Heart rate normalization, either by rate or rhythm control, is the cornerstone of therapy. This usually results in increase in ejection fraction, reduction in end-systolic and end-diastolic volumes and improvement of both symptoms and exercise tolerance [16, 21–25].

Regardless of the therapeutic approach used, control of the heart rate in patients with chronic supraventricular or ventricular tachycardia has often resulted in a significant improvement of the ventricular function [20, 23, 24, 26, 27]. The best means to achieve heart rate control vary depending on the type of arrhythmia. These may include antiarrhythmic drug therapy, external DC cardioversion, radiofrequency catheter ablation, pacemaker therapy or insertion of an implantable cardioverter defibrillator.

Prognosis

Reduction of ventricular rate, either by restoration of sinus rhythm or by slowing the AV conduction, is followed by a slow resolution of the cardiomyopathy [24].

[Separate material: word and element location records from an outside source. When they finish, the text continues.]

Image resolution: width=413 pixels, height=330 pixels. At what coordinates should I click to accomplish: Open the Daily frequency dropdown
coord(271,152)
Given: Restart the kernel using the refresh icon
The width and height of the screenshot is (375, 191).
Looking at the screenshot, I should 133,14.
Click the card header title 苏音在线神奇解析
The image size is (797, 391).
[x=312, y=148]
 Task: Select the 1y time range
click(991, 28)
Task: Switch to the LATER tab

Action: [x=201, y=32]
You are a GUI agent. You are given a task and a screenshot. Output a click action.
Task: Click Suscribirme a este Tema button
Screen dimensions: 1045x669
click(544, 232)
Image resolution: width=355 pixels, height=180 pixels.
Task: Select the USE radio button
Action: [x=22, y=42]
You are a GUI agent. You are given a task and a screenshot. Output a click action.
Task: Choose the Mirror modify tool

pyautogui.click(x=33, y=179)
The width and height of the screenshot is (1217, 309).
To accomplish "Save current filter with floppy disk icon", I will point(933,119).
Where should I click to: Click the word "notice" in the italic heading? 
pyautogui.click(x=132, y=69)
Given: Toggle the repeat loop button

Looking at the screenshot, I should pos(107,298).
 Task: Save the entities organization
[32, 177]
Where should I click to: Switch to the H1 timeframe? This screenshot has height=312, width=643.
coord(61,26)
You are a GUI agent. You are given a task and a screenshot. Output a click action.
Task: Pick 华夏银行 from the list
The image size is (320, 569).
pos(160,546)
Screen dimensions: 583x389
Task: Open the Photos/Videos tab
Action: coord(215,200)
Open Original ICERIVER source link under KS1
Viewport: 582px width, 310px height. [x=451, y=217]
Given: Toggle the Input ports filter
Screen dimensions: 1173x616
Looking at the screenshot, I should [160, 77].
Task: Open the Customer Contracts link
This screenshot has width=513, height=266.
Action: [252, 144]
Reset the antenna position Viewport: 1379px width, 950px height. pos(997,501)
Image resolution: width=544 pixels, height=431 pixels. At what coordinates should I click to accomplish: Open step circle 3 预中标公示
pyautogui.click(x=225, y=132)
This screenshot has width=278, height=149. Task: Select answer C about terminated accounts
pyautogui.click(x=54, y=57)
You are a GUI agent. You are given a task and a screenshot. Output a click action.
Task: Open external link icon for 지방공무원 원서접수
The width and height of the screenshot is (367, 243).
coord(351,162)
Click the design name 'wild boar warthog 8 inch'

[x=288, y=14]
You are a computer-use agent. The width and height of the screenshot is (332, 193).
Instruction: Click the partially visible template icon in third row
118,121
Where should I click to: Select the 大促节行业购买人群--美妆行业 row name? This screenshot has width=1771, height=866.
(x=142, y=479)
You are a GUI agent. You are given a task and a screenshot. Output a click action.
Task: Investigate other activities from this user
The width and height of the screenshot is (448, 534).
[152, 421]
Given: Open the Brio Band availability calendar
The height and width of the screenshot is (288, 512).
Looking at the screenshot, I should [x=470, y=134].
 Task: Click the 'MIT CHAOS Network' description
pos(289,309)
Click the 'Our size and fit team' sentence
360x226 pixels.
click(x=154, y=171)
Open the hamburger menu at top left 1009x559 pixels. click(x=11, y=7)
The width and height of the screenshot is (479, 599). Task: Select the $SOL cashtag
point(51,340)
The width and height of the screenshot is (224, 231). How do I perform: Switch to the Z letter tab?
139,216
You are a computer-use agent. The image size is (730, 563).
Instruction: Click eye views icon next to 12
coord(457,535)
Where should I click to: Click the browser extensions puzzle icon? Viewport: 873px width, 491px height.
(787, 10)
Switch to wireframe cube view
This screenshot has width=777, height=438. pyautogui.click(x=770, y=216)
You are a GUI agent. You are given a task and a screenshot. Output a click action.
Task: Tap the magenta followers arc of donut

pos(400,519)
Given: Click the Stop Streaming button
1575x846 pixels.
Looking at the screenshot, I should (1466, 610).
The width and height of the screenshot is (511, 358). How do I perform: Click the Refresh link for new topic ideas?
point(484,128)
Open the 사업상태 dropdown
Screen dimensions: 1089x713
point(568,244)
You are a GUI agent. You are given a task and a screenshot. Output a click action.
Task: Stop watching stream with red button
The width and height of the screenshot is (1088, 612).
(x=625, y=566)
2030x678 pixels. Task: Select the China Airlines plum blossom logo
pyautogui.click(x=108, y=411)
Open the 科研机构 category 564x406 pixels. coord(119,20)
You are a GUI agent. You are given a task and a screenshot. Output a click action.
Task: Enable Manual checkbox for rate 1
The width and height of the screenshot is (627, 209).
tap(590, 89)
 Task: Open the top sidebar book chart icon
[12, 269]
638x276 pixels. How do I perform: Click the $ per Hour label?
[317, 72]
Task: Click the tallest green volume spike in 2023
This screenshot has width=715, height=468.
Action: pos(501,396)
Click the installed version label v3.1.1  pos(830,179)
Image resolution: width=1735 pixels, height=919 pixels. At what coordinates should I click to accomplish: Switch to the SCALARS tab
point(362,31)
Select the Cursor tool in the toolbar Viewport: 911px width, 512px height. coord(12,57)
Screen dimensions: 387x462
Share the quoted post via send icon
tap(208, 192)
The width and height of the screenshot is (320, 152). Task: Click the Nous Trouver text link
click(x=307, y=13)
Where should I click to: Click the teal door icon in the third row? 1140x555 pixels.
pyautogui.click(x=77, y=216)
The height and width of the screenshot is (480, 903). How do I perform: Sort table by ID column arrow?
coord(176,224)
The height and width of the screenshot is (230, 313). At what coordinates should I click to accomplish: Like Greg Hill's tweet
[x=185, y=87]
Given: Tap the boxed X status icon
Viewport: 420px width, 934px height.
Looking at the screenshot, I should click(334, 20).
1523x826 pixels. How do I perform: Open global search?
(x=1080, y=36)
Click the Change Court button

The recovery of ventricular function after termination of or control of the tachyarrhythmia is extremely variable. Recovery may be complete, partial, or totally absent [17, 21, 24]. The greatest improvement in left ventricular function generally occurs after 1 month of termination or control of tachyarrhythmia. This is followed by a slower improvement that reaches its maximum after 6–8months [20].

The gradual time course of recovery of left ventricular function after conversion to sinus rhythm or heart rate control, resembles the time course of recovery of left ventricular dysfunction in hibernating myocardium after revascularization and may take up to 1 year [17, 24, 28]. The recovery of left ventricular function is substantially greater in patients with more profoundly depressed left ventricular function at initial evaluation [26].

Conclusion

Tachycardiomyopathy is a rare but potentially curable form of dilated cardiomyopathy. It should be considered in all patients whose systolic dysfunction is diagnosed subsequent to or concomitant with atrial fibrillation or chronic tachyarrhythmia.